__Things to do__
- a) From the travel photography article, reproduce the passage from "Consider the grid" up to and including "lose visual impact.".
- b) In one to three sentences, explain why the travel photography article recommends taking the overhead lunch table shot around 1:30 pm.
- c) List every quality Meghan McNeer says she looks for in 'grammable moments in the travel photography article.

__Quoted passage__
┄┄┄┄┄┄
Photography by @RICHELLEHUNTER Photography by REID ROLLS

While the days of having a precious, two month summer vacation are long gone, that doesn’t mean our proclivity for travel (or excitement we feel when setting our OOO email) is any less. And truth be told, one of the best parts of travelling the world is the beautiful and meaningful memories and photographs you collect throughout your trip—and post on social media.

In the spirit of capturing moments this summer in only the most stunning locales, we spoke with a few of our favorite travel photographers (and Domino’s very own visuals director) to get insight into what makes the perfect travel ‘gram. Trust us, you’re going to want to read their advice before your next adventure.

MEGHAN MCNEER, Visuals Director at Domino, Creative Consultant, Photographer.

Why is it so important to you to capture and share your travels?

Diana Vreeland once said the “eye has to travel” and summer vacations are the perfect time to put this phrase into play and take your eye and your iPhone traveling to find those inspiring moments you can’t help but want to share with your social network. When I travel, I fall into that category of person who is taking shots of pretty much everything, not just classic ‘grammable moments.

What do you look for when taking travel photographs?

For those ‘grammable moments, I’m always on the lookout for saturated colorful moments, hard shadows, and crisp light. My favorite travel photos are always graphic—whether it’s of my friends (slightly forced) in that nonchalant you-just-found-me-like-this lean against a wall with bougainvillea spilling down or that overhead shot of a “what’s in my must-have beach bag”. For lunch, there’s a never fail overhead table shot circa 1:30 pm because the sun isn’t straight overhead and you’ll get some nice shadows.

What are your favorite filters or apps you like using?

There are so many photo editing apps out there that are all great. The key in any of them is giving your shots your own style by using multiple filters at different levels of opacity. I use After Light and run them through a series of four different filters that I dial down to around  25% on every one of my photos. This gives my photos a consistent contrast and saturated quality that isn’t just straight up Clarendon.

Any tips for composing the perfect shot?

Consider the grid and mix it up. Make sure that you are shooting and taking live pulled back shots of a landscape or an exterior of a building mixed with a close-up shot of your Aperol Spritz in the sun. Too many same-same shots makes your grid lose visual impact.

How do you balance taking good photos with being in the moment?
┄┄┄┄┄┄
__Supplied data__
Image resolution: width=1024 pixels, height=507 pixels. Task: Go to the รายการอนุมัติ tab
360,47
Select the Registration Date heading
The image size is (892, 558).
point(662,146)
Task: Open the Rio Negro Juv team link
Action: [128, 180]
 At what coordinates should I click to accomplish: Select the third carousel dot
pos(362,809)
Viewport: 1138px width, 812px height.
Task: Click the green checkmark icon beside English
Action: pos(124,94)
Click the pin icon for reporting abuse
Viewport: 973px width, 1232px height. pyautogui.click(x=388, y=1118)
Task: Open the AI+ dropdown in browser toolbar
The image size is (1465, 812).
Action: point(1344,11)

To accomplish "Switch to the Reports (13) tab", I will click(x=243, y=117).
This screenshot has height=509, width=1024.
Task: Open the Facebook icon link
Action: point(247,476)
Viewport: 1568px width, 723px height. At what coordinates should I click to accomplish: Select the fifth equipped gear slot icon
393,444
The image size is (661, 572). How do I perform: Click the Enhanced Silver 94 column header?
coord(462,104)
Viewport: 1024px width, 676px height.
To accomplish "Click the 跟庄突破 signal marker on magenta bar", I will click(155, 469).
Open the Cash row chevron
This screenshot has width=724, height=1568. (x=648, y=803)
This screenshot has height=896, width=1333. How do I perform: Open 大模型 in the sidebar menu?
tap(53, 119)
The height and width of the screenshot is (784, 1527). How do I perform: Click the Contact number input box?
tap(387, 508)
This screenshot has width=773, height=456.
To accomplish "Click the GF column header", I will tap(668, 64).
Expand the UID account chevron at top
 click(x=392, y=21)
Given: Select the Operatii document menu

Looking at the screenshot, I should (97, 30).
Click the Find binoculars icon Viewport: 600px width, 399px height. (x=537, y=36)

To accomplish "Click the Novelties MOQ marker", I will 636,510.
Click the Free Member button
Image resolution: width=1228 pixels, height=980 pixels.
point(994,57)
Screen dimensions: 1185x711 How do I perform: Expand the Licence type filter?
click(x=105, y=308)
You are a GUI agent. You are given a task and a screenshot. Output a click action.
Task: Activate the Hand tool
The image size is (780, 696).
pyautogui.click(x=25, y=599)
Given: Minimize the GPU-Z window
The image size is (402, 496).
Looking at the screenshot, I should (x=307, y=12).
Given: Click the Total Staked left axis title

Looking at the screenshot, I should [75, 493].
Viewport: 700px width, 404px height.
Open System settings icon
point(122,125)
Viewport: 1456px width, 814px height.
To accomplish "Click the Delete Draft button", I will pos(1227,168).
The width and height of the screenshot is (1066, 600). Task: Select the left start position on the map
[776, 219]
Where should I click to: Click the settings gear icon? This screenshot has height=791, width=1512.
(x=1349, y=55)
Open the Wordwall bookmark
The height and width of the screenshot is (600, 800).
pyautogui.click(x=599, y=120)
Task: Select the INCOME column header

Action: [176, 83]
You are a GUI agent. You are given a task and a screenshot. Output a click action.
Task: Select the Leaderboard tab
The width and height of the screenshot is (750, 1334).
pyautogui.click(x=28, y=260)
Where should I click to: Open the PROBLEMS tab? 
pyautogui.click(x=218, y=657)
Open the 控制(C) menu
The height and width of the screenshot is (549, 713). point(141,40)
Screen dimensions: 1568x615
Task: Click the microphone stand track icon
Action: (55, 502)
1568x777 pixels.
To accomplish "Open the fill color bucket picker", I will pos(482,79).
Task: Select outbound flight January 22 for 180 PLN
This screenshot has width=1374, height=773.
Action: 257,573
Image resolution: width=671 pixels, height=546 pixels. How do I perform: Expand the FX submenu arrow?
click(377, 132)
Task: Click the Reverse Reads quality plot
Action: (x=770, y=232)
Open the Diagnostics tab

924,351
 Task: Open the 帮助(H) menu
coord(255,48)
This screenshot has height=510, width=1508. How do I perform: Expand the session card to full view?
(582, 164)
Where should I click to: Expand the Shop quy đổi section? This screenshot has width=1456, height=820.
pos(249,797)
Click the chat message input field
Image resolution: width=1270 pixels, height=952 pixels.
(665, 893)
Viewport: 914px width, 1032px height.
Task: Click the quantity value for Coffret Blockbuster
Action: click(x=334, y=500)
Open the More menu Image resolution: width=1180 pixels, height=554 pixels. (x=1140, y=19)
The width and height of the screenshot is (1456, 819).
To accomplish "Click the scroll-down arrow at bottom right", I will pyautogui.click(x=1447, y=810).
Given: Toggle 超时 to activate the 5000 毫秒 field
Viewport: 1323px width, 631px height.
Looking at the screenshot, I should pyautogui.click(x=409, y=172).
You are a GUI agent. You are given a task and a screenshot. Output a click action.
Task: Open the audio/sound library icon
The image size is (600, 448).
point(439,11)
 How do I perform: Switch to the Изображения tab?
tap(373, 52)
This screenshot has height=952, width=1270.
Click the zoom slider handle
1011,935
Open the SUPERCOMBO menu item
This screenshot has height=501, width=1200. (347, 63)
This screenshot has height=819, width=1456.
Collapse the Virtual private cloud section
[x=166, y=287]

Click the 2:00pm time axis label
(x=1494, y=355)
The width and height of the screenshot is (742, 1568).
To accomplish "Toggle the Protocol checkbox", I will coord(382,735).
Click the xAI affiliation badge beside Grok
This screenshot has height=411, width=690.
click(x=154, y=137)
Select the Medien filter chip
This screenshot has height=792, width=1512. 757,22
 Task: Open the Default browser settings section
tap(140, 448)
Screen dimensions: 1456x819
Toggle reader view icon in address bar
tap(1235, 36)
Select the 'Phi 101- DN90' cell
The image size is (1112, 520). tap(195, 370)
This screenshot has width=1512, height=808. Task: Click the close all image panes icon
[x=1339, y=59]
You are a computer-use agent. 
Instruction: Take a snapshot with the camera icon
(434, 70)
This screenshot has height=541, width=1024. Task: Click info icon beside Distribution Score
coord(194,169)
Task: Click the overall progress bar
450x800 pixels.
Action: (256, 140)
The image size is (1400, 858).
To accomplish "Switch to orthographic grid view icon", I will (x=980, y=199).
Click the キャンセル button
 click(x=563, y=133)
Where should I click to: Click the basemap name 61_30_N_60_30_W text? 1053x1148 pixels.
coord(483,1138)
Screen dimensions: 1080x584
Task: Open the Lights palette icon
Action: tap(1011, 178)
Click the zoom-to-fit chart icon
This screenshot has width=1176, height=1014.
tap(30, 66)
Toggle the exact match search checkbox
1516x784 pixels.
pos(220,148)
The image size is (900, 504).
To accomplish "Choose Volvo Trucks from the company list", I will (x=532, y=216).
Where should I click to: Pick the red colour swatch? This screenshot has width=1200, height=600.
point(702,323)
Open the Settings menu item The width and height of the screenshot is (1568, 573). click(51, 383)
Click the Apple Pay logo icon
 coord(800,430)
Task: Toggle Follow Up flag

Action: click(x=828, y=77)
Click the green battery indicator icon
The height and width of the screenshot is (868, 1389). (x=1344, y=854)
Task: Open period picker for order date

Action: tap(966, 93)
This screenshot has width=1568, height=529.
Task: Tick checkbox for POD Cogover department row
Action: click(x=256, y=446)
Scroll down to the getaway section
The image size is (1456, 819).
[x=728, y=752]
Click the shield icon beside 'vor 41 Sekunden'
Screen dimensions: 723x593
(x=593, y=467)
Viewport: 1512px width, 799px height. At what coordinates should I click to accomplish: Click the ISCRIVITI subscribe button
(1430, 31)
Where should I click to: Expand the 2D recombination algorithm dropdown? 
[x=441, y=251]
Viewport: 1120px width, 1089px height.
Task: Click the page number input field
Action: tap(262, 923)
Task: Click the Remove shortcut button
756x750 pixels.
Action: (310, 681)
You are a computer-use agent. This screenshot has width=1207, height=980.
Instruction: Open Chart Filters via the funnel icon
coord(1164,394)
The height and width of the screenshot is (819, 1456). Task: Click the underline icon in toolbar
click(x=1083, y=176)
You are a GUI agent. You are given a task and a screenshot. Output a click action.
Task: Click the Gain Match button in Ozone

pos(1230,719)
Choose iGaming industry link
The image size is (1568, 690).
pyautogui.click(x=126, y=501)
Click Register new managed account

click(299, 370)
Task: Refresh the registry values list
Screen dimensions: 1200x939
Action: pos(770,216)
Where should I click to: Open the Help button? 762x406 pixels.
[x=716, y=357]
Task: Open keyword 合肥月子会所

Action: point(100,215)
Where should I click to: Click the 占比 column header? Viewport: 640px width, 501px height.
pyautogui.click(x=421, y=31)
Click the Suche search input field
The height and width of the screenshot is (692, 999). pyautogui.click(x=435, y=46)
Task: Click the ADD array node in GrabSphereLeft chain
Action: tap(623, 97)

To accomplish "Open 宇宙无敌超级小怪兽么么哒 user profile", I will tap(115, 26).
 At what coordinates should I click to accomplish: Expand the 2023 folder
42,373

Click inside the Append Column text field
┄┄┄┄┄┄
__Answers given__
- a)
Consider the grid and mix it up. Make sure that you are shooting and taking live pulled back shots of a landscape or an exterior of a building mixed with a close-up shot of your Aperol Spritz in the sun. Too many same-same shots makes your grid lose visual impact.

- b) At about 1:30 pm the sun isn't straight overhead, so the shot gets some nice shadows.

- c)
- Saturated colorful moments
- Hard shadows
- Crisp light